• [Blok Teks]:

● ● ● ● ●

Apindo Ingin Jokowi Revisi UU Ketenagakerjaan

Dalam kurun waktu terakhir ini, tren dari 10 tahun terakhir adalah yang masuk itu adalah lebih pada industri padat modal.

oleh Arthur Gideon diperbarui 13 Jun 2019, 16:04 WIB
Diterbitkan 13 Jun 2019, 16:04 WIB
20161129- Kadin dan Apindo Angkat Bicara Dampak Aksi 212-Jakarta- Angga Yuniar
Ketua Umum Apindo, Hariyadi Sukamdani (kiri) memberikan tanggapan terkait rencana Aksi 2 Desember di Jakarta, Selasa (29/11). Hariyadi berharap Aksi 212 berjalan tertib dan tidak mengganggu kegiatan usaha. (Liputan6.com/Angga Yuniar)

 

 

Liputan6.com, Jakarta - Ada dua masalah utama yang menjadi sorotan dalam pertemuan jajaran pengurus Asosiasi Pengusaha Indonesia (Apindo) dan Himpunan Penyewa Pusat Perbelanjaan Indonesia (Hippindo) dengan Presiden Joko Widodo (Jokowi), di Istana Merdeka, Jakarta, Kamis (13/6/2019).

Ketua Umum Apindo Haryadi B. Sukamdani mengemukakan, bahwa dalam kurun waktu terakhir ini, tren dari 10 tahun terakhir adalah yang masuk itu adalah lebih pada industri padat modal. Industri padat karya itu yang sangat-sangat berkurang banyak. Padahal, rakyat kita ini jumlahnya 265 juta orang, angkatan kerjanya lebih dari 130 juta orang.

“Ini yang tadi kami sampaikan, perlu kiranya pemerintah untuk melihat kembali Undang-Undang Ketenagakerjaan karena undang-undang ini selain sudah 15 kali diajukan ke Mahkamah Konstitusi juga kenyataannya memang tidak sesuai lagi dengan kebutuhan kondisi saat ini,” kata Haryadi dikutip dari laman Setkab.

Kalau melihat sekarang, lanjut Ketua Umum Apindo itu, justru pemain-pemain padat karya yang nilai ekspornya besar itu sudah beralih, yaitu ke Vietnam, Myanmar, Bangladesh, Srilangka, dan juga Kamboja, bahkan Laos sekarang sudah mulai bersiap-siap. Nah kita tentunya jangan sampai berkonsentrasi ke padat modal tapi padat karyanya tidak ditangani dengan baik.

● ● ● ● ●

• [Petunjuk]: Menurut artikel tentang Apindo, sudah berapa kali Undang-Undang Ketenagakerjaan diajukan ke Mahkamah Konstitusi? Gunakan hanya artikel ini sebagai sumber.

• [Kumpulan Data]:
● ● ● ● ●

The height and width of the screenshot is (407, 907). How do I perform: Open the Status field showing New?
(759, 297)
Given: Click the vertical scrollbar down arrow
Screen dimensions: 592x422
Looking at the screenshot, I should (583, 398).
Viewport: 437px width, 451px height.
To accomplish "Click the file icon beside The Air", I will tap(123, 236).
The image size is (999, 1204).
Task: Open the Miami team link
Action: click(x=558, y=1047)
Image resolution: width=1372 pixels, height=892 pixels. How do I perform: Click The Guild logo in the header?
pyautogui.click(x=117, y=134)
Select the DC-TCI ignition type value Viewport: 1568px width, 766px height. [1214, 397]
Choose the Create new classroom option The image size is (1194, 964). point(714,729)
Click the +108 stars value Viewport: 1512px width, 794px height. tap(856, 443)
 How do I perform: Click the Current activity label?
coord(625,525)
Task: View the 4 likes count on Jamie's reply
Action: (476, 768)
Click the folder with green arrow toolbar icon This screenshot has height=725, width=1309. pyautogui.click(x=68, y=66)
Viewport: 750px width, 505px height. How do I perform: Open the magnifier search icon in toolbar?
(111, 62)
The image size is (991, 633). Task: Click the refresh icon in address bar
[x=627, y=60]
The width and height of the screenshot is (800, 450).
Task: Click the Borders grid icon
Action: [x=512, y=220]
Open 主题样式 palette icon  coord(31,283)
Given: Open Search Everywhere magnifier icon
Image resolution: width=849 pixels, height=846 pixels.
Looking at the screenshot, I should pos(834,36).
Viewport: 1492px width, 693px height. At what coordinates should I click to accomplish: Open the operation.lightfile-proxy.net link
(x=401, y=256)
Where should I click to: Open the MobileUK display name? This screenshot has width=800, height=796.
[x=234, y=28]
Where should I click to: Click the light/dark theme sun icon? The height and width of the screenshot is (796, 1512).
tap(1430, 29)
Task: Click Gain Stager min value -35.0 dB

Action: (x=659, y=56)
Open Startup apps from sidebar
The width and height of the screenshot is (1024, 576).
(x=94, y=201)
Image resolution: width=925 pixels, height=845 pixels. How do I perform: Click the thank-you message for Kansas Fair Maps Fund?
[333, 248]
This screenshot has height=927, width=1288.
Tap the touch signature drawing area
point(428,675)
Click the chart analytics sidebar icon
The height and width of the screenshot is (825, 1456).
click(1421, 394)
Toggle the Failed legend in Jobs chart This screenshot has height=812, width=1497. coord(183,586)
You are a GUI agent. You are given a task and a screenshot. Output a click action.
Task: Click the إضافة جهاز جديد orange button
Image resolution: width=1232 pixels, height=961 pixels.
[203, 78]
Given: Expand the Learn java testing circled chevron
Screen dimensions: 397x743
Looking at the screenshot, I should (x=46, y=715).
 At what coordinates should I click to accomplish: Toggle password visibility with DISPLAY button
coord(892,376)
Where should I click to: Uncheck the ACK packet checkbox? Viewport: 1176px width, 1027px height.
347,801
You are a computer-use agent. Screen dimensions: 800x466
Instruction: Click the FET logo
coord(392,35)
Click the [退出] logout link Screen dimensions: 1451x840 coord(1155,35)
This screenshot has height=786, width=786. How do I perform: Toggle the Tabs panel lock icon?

● ● ● ● ●

• [Hasil yang Benar]: Undang-Undang Ketenagakerjaan sudah 15 kali diajukan ke Mahkamah Konstitusi.